How does provenance map to NIST 800-63?
NIST separates broad identity proofing from narrower attribute collection/validation. ScrambleID provenance is primarily about attribute-level evidence, what the field came from and how it was checked, not a blanket statement that the entire person has been proofed at a specific IAL.
High-level translation table:
| ScrambleID concept | What it means in practice | Roughly corresponds to in NIST language |
|---|---|---|
| Verified ✓ (HRM/authoritative) | field value comes from an authoritative system of record | attribute collection from authoritative source |
| Verified ✓ (domain proof / OAuth) | field value is validated via control of a domain/account | attribute validation / verification method |
| Verified ✓ (liveness / biometric unlock) | a bound device user verified at release time | authenticator/user verification (contextual) |
| Self-asserted • | user typed it | asserted attribute with no validation |
Important: this is a conceptual mapping to help reviewers and auditors. Formal assurance levels depend on your end-to-end proofing and governance program.
Example provenance object (illustrative)
{
"fieldId": "F8",
"value": "user@company.com",
"provenance": {
"mark": "VERIFIED",
"source": "HRM",
"method": "SCIM_SYNC",
"verifiedAt": "2026-01-18T18:02:00Z",
"expiresAt": "2027-01-18T00:00:00Z"
}
}
What do the trust indicator marks mean?
These markers must remain consistent across contexts (People, Verify-Me (in development), previews):
- Verified check ✓, the field is backed by an authoritative or validated source.
- Self-asserted dot •, the field is user-entered; treat as unverified.
- Temporarily unavailable ☁̶, the field is pointer-based and can't be resolved right now.
What attributes does the Unified ID Card include?
This is the stable "what fields exist and how to interpret them" contract.

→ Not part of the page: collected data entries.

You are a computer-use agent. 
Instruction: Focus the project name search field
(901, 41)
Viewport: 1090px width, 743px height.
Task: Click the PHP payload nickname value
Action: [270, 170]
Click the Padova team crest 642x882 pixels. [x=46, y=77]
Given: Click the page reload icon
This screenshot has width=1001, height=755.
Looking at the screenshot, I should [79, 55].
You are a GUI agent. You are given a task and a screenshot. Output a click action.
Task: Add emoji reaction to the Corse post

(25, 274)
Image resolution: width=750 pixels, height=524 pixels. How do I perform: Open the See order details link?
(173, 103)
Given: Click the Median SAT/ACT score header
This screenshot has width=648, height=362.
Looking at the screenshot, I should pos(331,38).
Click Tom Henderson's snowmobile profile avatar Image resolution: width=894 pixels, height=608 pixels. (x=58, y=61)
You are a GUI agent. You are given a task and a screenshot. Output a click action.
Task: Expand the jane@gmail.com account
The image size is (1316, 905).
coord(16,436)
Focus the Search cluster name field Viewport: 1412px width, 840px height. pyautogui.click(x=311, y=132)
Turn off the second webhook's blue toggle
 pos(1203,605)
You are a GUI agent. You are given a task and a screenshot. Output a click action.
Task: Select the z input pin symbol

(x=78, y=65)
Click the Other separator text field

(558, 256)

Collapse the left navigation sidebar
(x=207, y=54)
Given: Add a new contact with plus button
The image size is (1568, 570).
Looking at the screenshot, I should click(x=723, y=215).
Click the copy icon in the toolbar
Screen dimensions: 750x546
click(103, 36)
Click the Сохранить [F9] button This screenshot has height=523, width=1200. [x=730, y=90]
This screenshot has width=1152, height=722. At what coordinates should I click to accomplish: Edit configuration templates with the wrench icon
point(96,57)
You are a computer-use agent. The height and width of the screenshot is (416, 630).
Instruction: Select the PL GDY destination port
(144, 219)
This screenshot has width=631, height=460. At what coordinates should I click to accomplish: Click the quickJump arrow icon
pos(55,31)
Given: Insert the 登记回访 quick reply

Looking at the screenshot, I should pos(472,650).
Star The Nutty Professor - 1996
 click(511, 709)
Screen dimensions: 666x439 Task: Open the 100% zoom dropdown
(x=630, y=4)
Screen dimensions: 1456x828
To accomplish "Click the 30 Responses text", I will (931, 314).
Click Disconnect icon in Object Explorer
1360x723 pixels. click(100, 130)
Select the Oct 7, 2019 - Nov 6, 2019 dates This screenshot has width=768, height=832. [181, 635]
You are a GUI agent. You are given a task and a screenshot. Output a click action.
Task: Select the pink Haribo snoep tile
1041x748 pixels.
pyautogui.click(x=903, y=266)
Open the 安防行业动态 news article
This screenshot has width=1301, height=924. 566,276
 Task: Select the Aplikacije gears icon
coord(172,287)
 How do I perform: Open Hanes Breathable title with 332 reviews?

| ID | Attribute (UI label) | Sensitivity | Default profiles | Verified source (examples) | Self-entry allowed? | Trust mark |
|---|---|---|---|---|---|---|
| F1 | Avatar / Photo | Low | All | Face liveness check | Yes | ✓ if liveness passed |
| F2 | Handle | Low | All | System-generated checksum | No | ✓ |
| F3 | Human-Verified ring + Freshness | Low | All | Device key + biometric/passcode unlock | N/A | ✓ (color-coded) |
| F4 | Legal Name | Low | Work, Personal | HRM (e.g., Workday) or gov-ID scan | Yes | ✓ if HRM/KYC ∣ • if self |
| F5 | Company / Employer | Low | Work | HRM | Yes (custom) | ✓ or • |
| F6 | Job Title | Low | Work | HRM | Yes | ✓ or • |
| F7 | Department | Low-Med | Work | HRM | Yes | ✓ or • |
| F8 | Work Email | Med | Work | HRM sync or domain-control proof (confirmation link) | Yes | ✓ if domain control proven ∣ • (bare MX does not qualify) |
| F9 | Work Phone | Med | Work | HRM or SMS OTP | Yes | ✓ or • |
| F10 | Personal Email | High | Personal | OTP link | Yes | ✓ if OTP |
| F11 | Mobile / Personal Phone | High | Personal | SMS OTP | Yes | ✓ if OTP |
| F12 | LinkedIn URL | Low | Work, Personal | OAuth | Yes | ✓ or • |
| F13 | Location (City, Country) | Med | Custom | IP geo or self-entry | Yes | • (IP-derived is inferred, never ✓; coarse and VPN-spoofable) |
| F14 | Mutual trusted contacts | Low | All | Graph calc | N/A | ✓ |
| F15 | Invite / CTA | Low | All | System | N/A | N/A |
| F16 | Custom (≤3) | Varies | Work/Personal/Custom | Self | Yes | • |
The freshness contract
The Human-Verified ring carries a freshness component with a defined contract. It encodes when the presenter last completed a live device-key ceremony (biometric or passcode unlock signing a fresh challenge): every provenance object carries verifiedAt and expiresAt. When expiresAt passes, the ring degrades from current to stale in every renderer context, and a stale ring cannot satisfy a verifier policy that requires current freshness. Re-verification happens at the next Trust Check the presenter accepts: the ceremony re-signs, resets verifiedAt, and restores the ring.
Why the catalog matters
- It provides a canonical vocabulary for policies and UI.
- It lets security teams write rules like:
- "Allow Work email only if verified ✓ and sourced from HRM or domain proof."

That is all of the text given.